• Work to complete:
For the copy, please give all of the data again exactly and leave the pictures out.

Stored data:
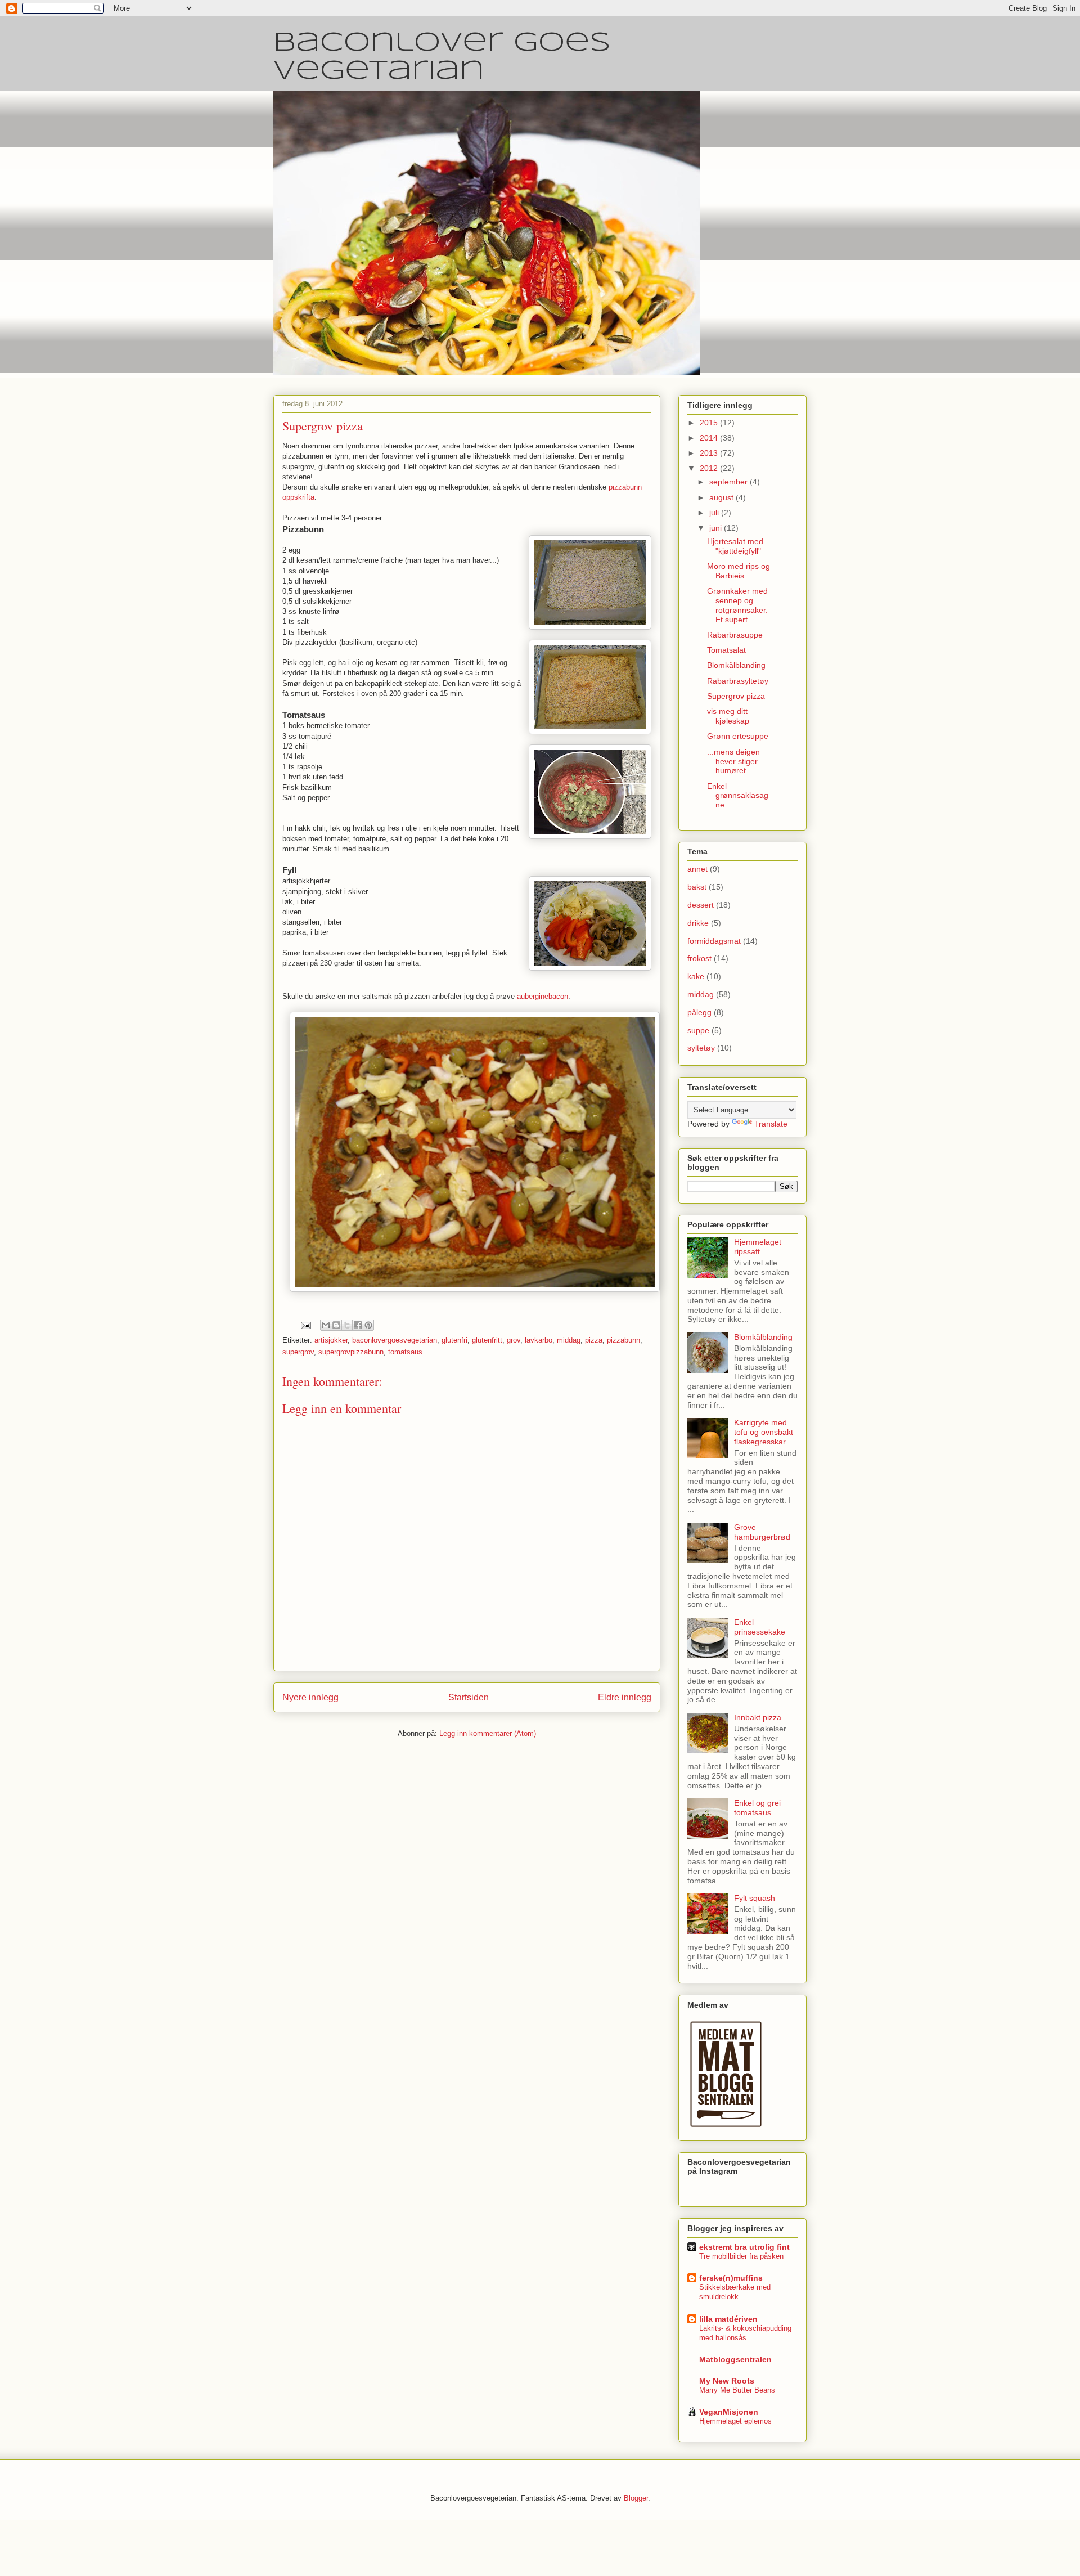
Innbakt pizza (757, 1717)
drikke (698, 922)
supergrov (298, 1352)
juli (715, 512)
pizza (593, 1340)
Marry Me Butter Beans (737, 2390)
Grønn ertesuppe (737, 736)
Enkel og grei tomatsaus (757, 1807)
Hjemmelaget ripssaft (757, 1246)
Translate (771, 1123)
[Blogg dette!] (336, 1325)
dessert (700, 904)
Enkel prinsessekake (759, 1627)
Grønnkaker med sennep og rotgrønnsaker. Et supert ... (737, 604)
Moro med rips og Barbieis (738, 571)
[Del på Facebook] (357, 1325)
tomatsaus (405, 1352)
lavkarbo (538, 1340)
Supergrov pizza (736, 696)
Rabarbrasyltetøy (737, 680)
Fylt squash (754, 1897)
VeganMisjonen (728, 2411)
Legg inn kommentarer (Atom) (487, 1733)
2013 (710, 452)
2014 (710, 437)
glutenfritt (487, 1340)
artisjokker (331, 1340)
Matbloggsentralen (735, 2359)
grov (513, 1340)
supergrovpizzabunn (351, 1352)
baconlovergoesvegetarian (394, 1340)
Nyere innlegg (310, 1697)
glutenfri (454, 1340)
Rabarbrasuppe (735, 634)
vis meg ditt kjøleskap (728, 716)
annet (697, 868)
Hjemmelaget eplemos (735, 2421)
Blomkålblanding (736, 665)
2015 (710, 422)
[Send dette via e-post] (325, 1325)
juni (716, 527)
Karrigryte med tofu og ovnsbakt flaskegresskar (763, 1432)
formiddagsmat (714, 940)
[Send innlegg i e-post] (305, 1325)
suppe (698, 1030)
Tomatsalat (726, 649)
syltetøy (701, 1047)
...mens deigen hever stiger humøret (733, 761)
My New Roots (726, 2380)
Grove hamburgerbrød (762, 1532)
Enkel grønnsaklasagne (737, 796)
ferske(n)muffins (731, 2277)
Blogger (636, 2498)
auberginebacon (542, 996)
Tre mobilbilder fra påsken (741, 2256)
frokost (699, 958)
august (722, 497)
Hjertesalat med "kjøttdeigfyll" (735, 546)
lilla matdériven (728, 2318)
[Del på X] (347, 1325)
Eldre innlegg (624, 1697)
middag (568, 1340)
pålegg (699, 1012)
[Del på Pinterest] (368, 1325)
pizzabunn (623, 1340)
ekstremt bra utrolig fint (744, 2246)
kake (695, 976)
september (729, 481)
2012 (710, 468)
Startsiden (468, 1697)
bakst (696, 886)
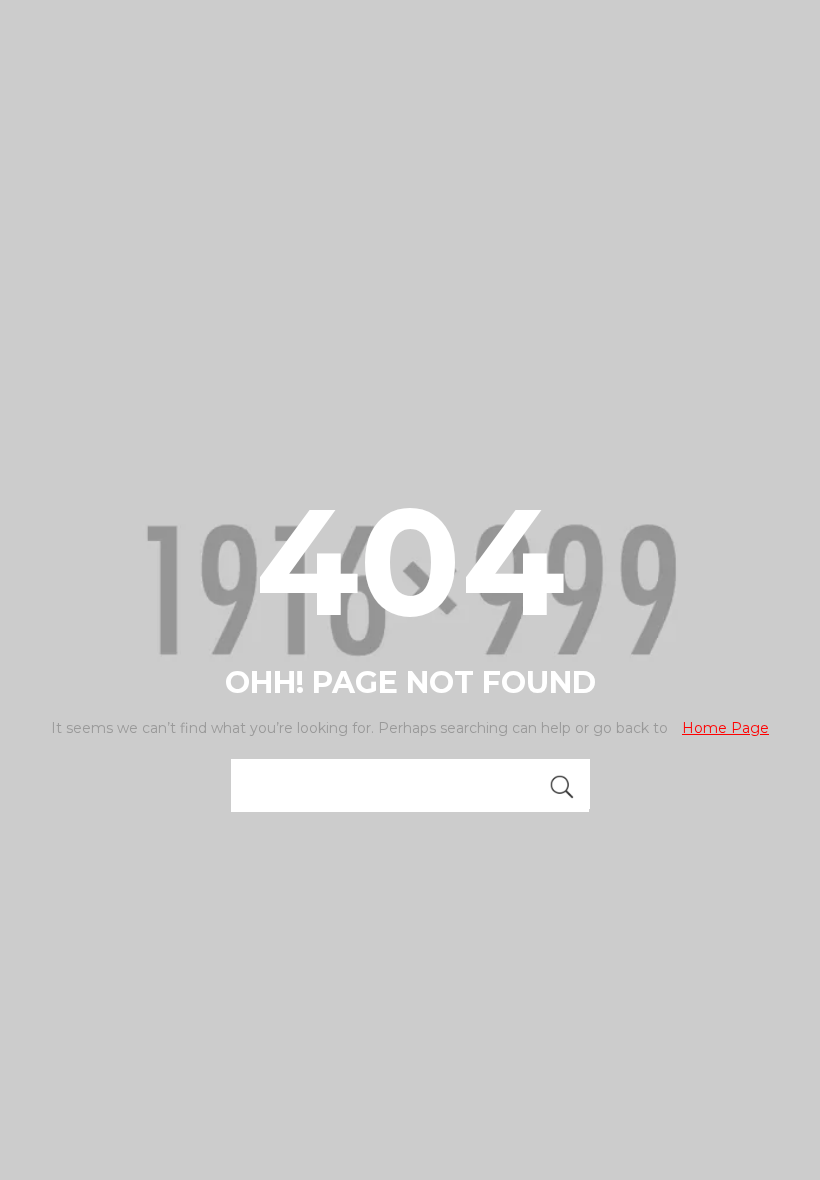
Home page (725, 728)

• Finished exercise:
Innbakt pizza (757, 1717)
drikke (698, 922)
supergrov (298, 1352)
juli (715, 512)
pizza (593, 1340)
Marry Me Butter Beans (737, 2390)
Grønn ertesuppe (737, 736)
Enkel og grei tomatsaus (757, 1807)
Hjemmelaget ripssaft (757, 1246)
Translate (771, 1123)
[Blogg dette!] (336, 1325)
dessert (700, 904)
Enkel prinsessekake (759, 1627)
Grønnkaker med sennep og rotgrønnsaker. Et supert ... (737, 604)
Moro med rips og Barbieis (738, 571)
[Del på Facebook] (357, 1325)
tomatsaus (405, 1352)
lavkarbo (538, 1340)
Supergrov pizza (736, 696)
Rabarbrasyltetøy (737, 680)
Fylt squash (754, 1897)
VeganMisjonen (728, 2411)
Legg inn kommentarer (Atom) (487, 1733)
2013 (710, 452)
2014 (710, 437)
glutenfritt (487, 1340)
artisjokker (331, 1340)
Matbloggsentralen (735, 2359)
grov (513, 1340)
supergrovpizzabunn (351, 1352)
baconlovergoesvegetarian (394, 1340)
Nyere innlegg (310, 1697)
glutenfri (454, 1340)
Rabarbrasuppe (735, 634)
vis meg ditt kjøleskap (728, 716)
annet (697, 868)
Hjemmelaget eplemos (735, 2421)
Blomkålblanding (736, 665)
2015 (710, 422)
[Send dette via e-post] (325, 1325)
juni (716, 527)
Karrigryte med tofu og ovnsbakt flaskegresskar (763, 1432)
formiddagsmat (714, 940)
[Send innlegg i e-post] (305, 1325)
suppe (698, 1030)
Tomatsalat (726, 649)
syltetøy (701, 1047)
...mens deigen hever stiger humøret (733, 761)
My New Roots (726, 2380)
Grove hamburgerbrød (762, 1532)
Enkel grønnsaklasagne (737, 796)
ferske(n)muffins (731, 2277)
Blogger (636, 2498)
auberginebacon (542, 996)
Tre mobilbilder fra påsken (741, 2256)
frokost (699, 958)
august (722, 497)
Hjertesalat med "kjøttdeigfyll" (735, 546)
lilla matdériven (728, 2318)
[Del på X] (347, 1325)
Eldre innlegg (624, 1697)
middag (568, 1340)
pålegg (699, 1012)
[Del på Pinterest] (368, 1325)
pizzabunn (623, 1340)
ekstremt bra utrolig fint (744, 2246)
kake (695, 976)
september (729, 481)
2012 (710, 468)
Startsiden (468, 1697)
bakst (696, 886)
Home page (725, 728)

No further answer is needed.